Iranian woman warned over attire. Flickr/Amir Farshad Ebrahimi. Some rights reserved
It is extremely fascinating the way the discourse of gender in the Middle East, North Africa, and South Asia has in many ways stifled the conversation about gender relations in these regions. In spite of trying to bring culture, religion, and gender together and to the forefront of the discussion, the desire to create a voice has also created a distinct silence. This is primarily because any experiences, ideas, or issues that are expressed are immediately used as fuel for essentializations or generalizations, most of which are highly problematic.
In other words, this necessity to give voice to the gendered challenges faced by individuals (especially women) in the Middle East and North African region as well as South Asia has created a realm that is full of minefields and implications about religion, freedom, progress, law and politics. The question is, how can experiences and emotions be discussed without falling into the snares that the discourse has created. For the moment, a path has not been discovered that allows for the processing of everyday experiences without invoking culture, gender, and religion in essentialist ways.
There is a distinct pause in discussions that relate to the Middle East, North Africa, and South Asia and this pause exists in two distinct ways. Firstly, there is a pause and hesitation before talking about experiences and the affects these have, and secondly, there is a pause in the discourse because there is not enough space for discussing these things without fuelling representations that are difficult or detrimental. And in that time vacuum, many important feelings and realities are lost.
The main priority must become creating a space in which conversations can take place without falling into the social and ideological traps that say women are repressed by men through religion or culture, while also making it okay to admit that women can find themselves in circumstances where they are challenged because of their gender across these regions.
Even the language that exists for this conversation is nearly impossible to use in an appropriate way, which is why these conversations are stifled time and time again both internally and externally. In other words, there is an immediate bind when thinking about expressing emotions and experiences. This means that at times women may deny their reality in order not to adhere to the discourse that circulates about them and around them.
Certainly this is the case when thinking about what aspects begin to define a woman and women within society, across or within diverse areas in India, Iran, Algeria, or Yemen. It soon becomes clear that there is no way to make definitions about women, about myself, my cousins, and my elders when it comes to gender, to culture, and to religion. This is because though they are separate categories, they blend together to make the individuals that exist through experiences within given communities.
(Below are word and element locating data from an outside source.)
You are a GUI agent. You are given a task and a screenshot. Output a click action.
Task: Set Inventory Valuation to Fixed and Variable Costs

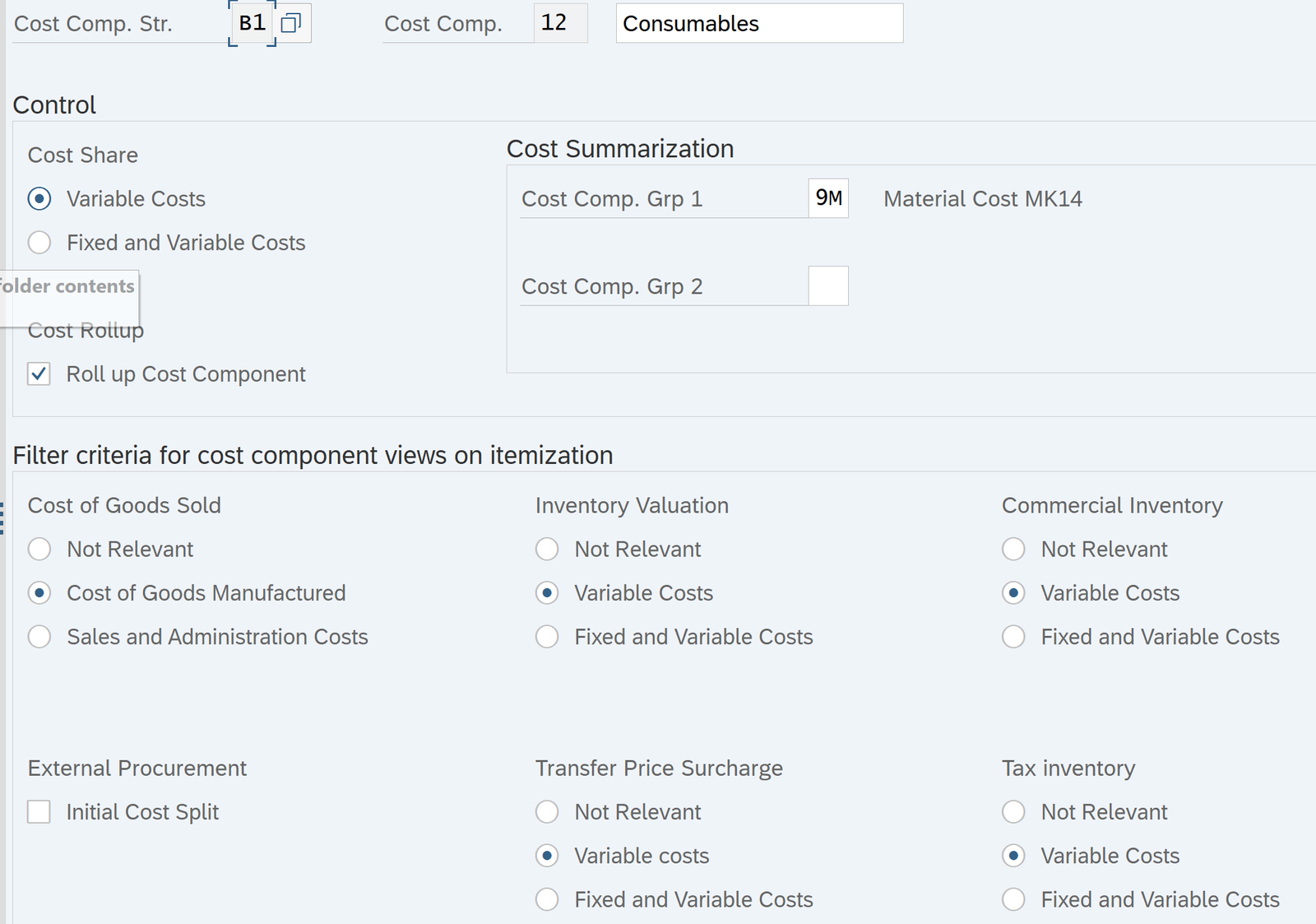coord(547,637)
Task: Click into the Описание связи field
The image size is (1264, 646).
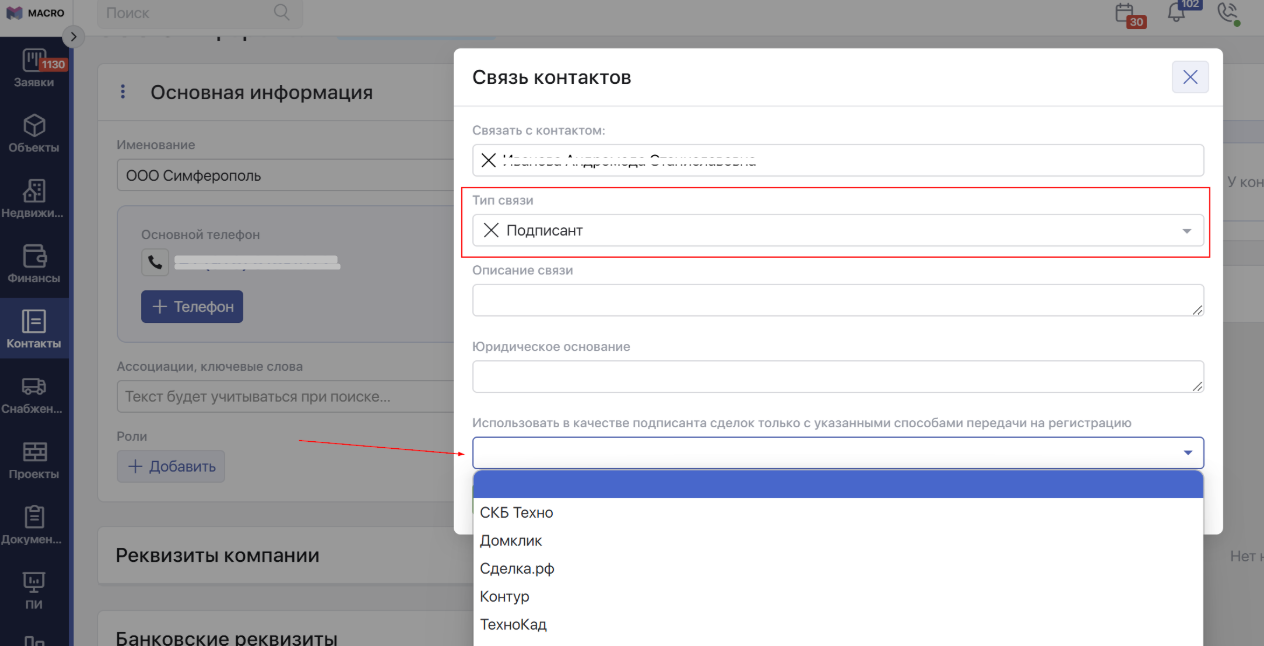Action: (x=837, y=300)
When the conversation does begin (after a hesitation) it exists as a distinct ‘I’, there is no ‘we’ because it is not acceptable to make generalizations or speak for others. So the discussion becomes somewhat self-centered and extremely personal, which is why experiences and emotions are so relevant. And in the end all that is really left after all the theories, the thinking, and the ideas is a mixture of feelings, of empowerment, anger, frustration, hope, pride, and humility, all of which leave me unsure. This uncertainty is what pushes me to question myself and the definitions that exist around me. Because these emotions are the things I carry with me, whether they are written in the curve of my eyebrows, the laugh lines on my face or my whitening hair. These are the things I carry, not because of religion or politics, and certainly not because of legality, but because they are what has made me who I have become.
What I mean to say is that, it is impossible to state that I am an Iranian woman, without being categorized by all the things that the statement invokes (which is perhaps why I constantly shy away from being who I am). These invocations are far reaching and I wonder what they truly include. Do they include my cinnamon and turmeric stained fingerprints, my silent tenderness, my bittersweet desires, and the empty saffron scented box of my past. Can the assumptions ever include the moment when a woman leans against me in the metro as though I am her sister, or the love contained in the words fadat besham orghorbaanat, do they contain the anger when I am harassed in the street or the times when a taxi driver waits to see me through the front gate at night, what about the feeling of shame in not being dressed modestly enough. I really wonder, can the categorizations ever encompass the taste of ghormehsabzi or the smell inside of a mosque, do they incorporate love songs or the heat of the desert. Because all of these things mix together as I carry them with me on the palm of my hand, and they cannot be defined, not even by myself.
I think it is fair to say that it is easier to linger in that hesitation, because it gives me time to deny all the difficult things about who I am and where I come from. As Audre Lorde said, “And of course I am afraid, because the transformation of silence into language and action is an act of self-revelation, and that always seems fraught with danger.” For me, the transformation of silence into language is not an act of self-revelation, but rather an act of revealing that I am not defined as I hope to be. So the real danger is losing the protection that the silence offers, which is why it must be broken.